● **BRANO DELL'ESERCIZIO**
"""
Publie le domenica 7 febbraio 2010 par Open-Publishing

La scuola e la ricerca dovrebbero essere il punto di eccellenza di uno stato moderno, l’investimento che lo prepara a un futuro migliore e più competitivo.

Al contrario, la scuola pubblica italiana, che un tempo era vanto ed onore, è stata scaricata da politiche dissennate di questo Governo e oggi declina nell’abbandono sotto la gestione di ministri improvvisati e abborracciati, scelti solo per cedere senza esitazione ai tagli progressivi decisi per motivi puramente economici dal Ministro delle Finanze.

Intanto che questo scempio procede, per accattivarsi le autorità ecclesiali, il Governo rende stabili i professori di religione, aumenta il loro stipendio di 220 €, allarga le concessioni alle scuole private, e nel contempo riduce i diritti degli insegnanti laici, li rende ancor più precari, riduce le supplenze e opera tagli insensati alla scuola pubblica che già versa in condizioni di estreme difficoltà. Siamo arrivati ai tagli a personale e materiale delle pulizie, quando sono già molti anni che in tante scuole i ragazzi portano in classe carta igienica, detersivi o gessetti. Arriveremo alla scuola di Mussolini quando i ragazzi portavano a scuola un pezzo di legno per scaldarsi.

Moratti e Gelmini, su linee direttive completamente opposte, non hanno fatto altro che accelerare il degrado, aumentando il disagio dei ragazzi e delle famiglie e abbassando il livello di scolarità e di formazione.
"""
● **VOCI FORNITE**
"""
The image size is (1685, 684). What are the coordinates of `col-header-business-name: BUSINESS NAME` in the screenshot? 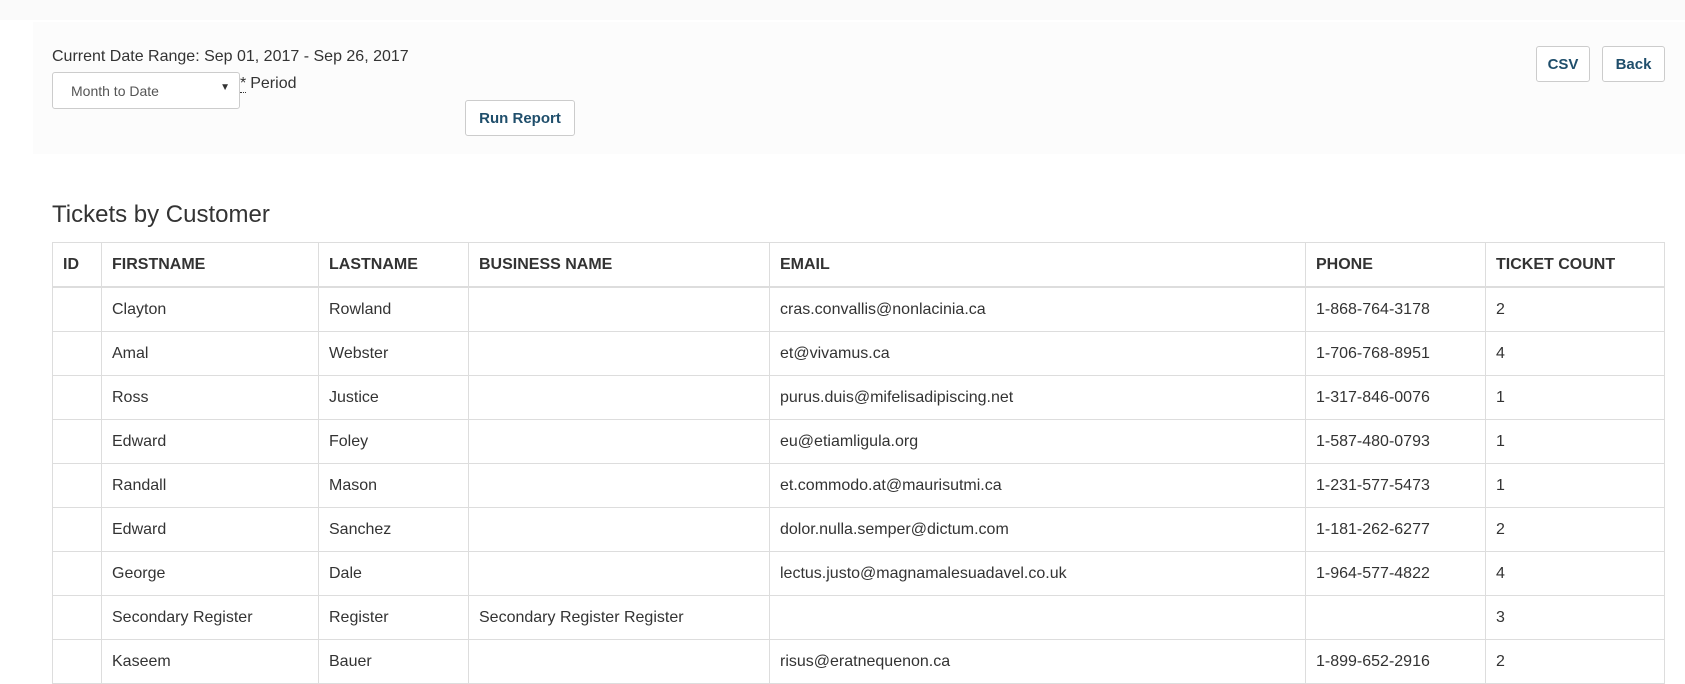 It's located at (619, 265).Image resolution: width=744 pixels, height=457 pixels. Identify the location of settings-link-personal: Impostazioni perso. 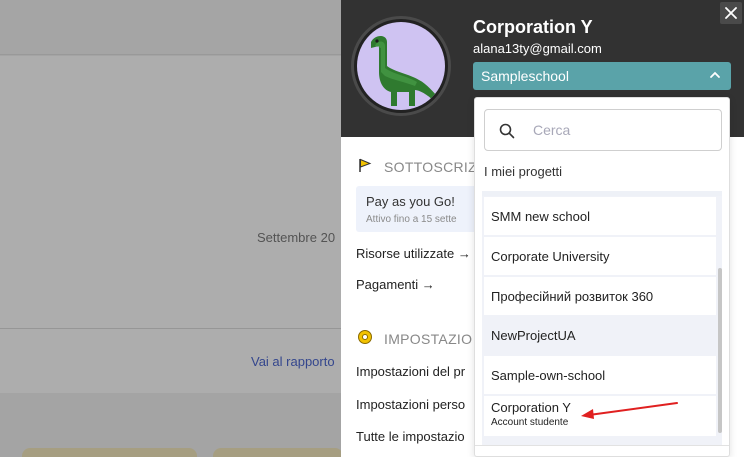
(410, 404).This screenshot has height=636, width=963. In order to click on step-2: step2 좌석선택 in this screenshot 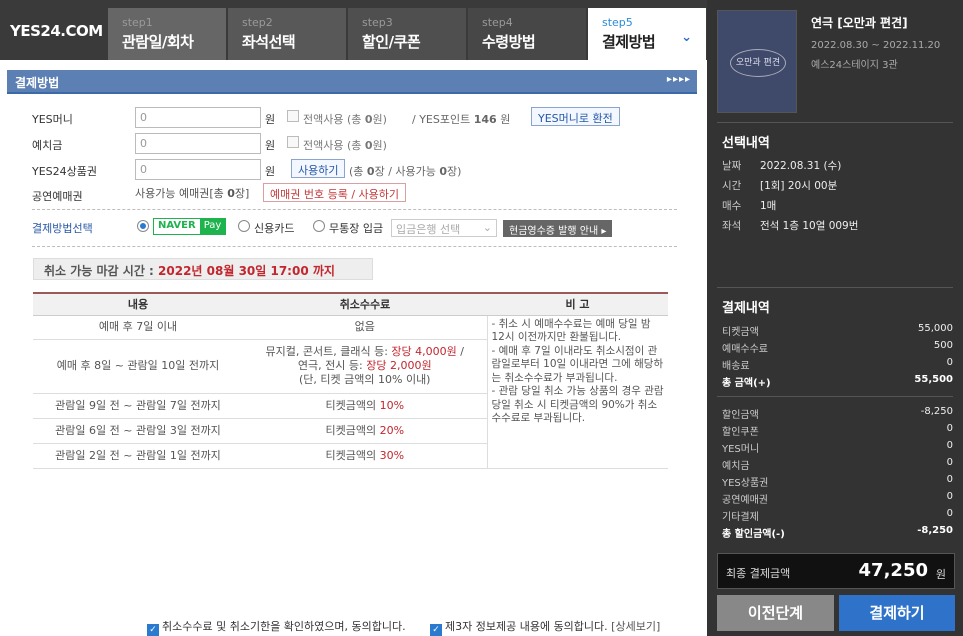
"""
"""
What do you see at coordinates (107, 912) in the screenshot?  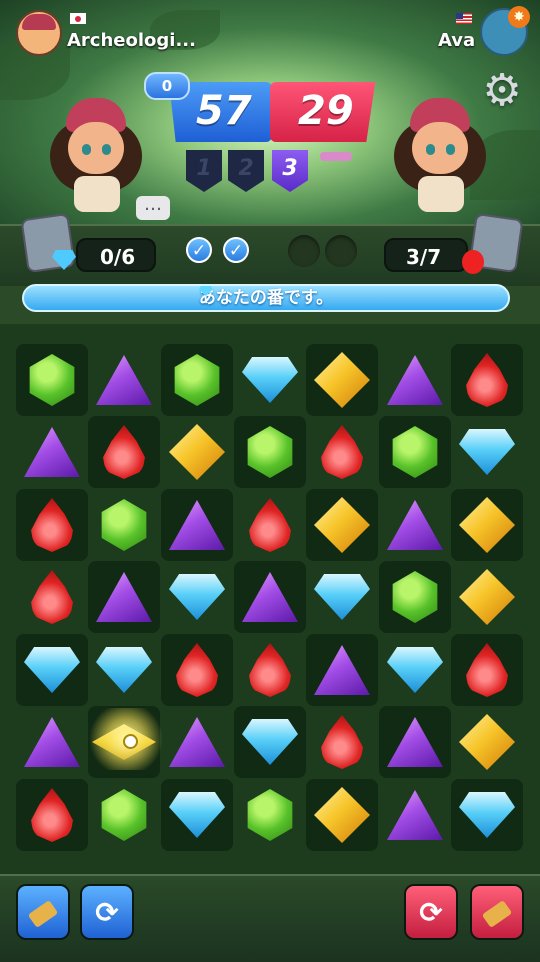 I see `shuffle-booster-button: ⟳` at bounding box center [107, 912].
"""
Traduci in inglese questa frase del brano dell'esercizio: «Arriveremo alla scuola di Mussolini quando i ragazzi portavano a scuola un pezzo di legno per scaldarsi.»

We will end up back at Mussolini's school, when children brought a piece of wood to school to keep warm.